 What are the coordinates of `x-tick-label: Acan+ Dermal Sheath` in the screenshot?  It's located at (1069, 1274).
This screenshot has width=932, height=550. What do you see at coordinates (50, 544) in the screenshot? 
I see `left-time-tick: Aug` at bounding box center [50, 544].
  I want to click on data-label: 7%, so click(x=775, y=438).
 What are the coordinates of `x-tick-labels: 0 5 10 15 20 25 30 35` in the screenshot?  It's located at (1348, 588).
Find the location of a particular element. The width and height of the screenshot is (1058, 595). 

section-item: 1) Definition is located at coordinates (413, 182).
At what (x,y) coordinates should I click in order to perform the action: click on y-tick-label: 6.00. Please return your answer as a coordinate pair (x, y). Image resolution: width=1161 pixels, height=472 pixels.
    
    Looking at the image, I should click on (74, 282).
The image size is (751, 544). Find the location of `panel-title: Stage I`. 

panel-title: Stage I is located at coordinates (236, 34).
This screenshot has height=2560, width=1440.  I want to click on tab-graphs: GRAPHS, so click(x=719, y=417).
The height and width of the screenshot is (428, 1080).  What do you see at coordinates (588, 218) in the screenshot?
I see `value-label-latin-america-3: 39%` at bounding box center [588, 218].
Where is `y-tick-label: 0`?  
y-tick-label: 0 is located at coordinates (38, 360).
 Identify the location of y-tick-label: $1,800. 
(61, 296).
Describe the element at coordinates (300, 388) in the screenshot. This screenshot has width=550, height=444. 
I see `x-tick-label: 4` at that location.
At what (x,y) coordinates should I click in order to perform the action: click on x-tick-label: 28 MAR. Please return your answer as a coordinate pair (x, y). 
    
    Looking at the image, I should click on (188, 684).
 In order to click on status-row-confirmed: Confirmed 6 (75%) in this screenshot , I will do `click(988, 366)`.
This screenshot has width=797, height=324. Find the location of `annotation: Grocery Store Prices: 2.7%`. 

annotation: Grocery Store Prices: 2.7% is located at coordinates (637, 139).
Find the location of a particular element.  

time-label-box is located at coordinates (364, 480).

◇ ◇ ◇ ◇ ◇ ◇ ◇

- **PROBLEM**
Count the lines of the items above that contain the word "located". Reply with the number alone.

- **ANSWER SPACE**
7